Others also suffer. What about us, the Palestinians will say, pointing out that they were not to blame for the Holocaust. To expiate its crimes against the Jews, Europeans compensated them, at the expense of the Palestinians. Little room: abiding hatred.
There is a peace-maker and statesman, Prince Hassan of Jordan, who has devoted his life to reconciliation in the Middle East, encouraging the peoples of the Book to draw on the moral resources of the three Faiths at their best. He always says that peace will not be possible until the Palestinians understand Jewish feelings about the Holocaust, while the Israelis acknowledge the Palestinians’ sufferings. It is a moving thought: an entrancing collective dream. But with wakefulness, it is always dispelled.
Yet it would be folly to give up hope of a peaceful settlement. This time, Israel will win and Hamas will be de-fanged. But for how long? We have seen how Israel’s implacable foes were able to prepare for and launch the current war within a trifling distance of the IDF. When will Hamas regroup? Might it take ten years? The sort of characters who will be drawn to replace the terrorists who perish in this conflict are likely to be ready for a long struggle. They come from a culture in which it is acceptable to spend forty years in the desert, to win a Promised Land.

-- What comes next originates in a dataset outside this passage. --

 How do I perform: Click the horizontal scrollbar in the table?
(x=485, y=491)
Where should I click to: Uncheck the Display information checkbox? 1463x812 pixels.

Tough-minded Israelis – most of them are – will be unimpressed. “We have our Promised Land,” they will proclaim, “and what we have, we hold.” An understandable reaction, but let us consider another nightmare. Suppose a future Hamas leadership were to find itself in possession of a nuclear device. Would they have any hesitation in using it?
The threat of nuclear terrorism is one of the worst nightmares which could inflict sleeplessness for the foreseeable future. There is no easy answer. But just suppose – at the risk of sounding absurdly naive – that Israel could reach a concordat with its neighbours, including a Palestinian state. There could be cooperation, expanding trade, sharing of economic and agricultural expertise, and also combined efforts to deal with terrorism.
At least in private, leading figures in several Arab nations will admit to Palestinian fatigue. A lot of Palestinian politicians can be impossible. Even so, there can be no long-term settlement in the Middle East without a Palestinian state. How it could be delivered, God knows, and if there is a God, even He would find it a hard task. As war is raging in Gaza, it might seem perverse to advocate a Palestinian state, and Gaza certainly makes it harder to bring one about. Yet correctly understood, Gaza makes the need for a Palestinian state more pressing.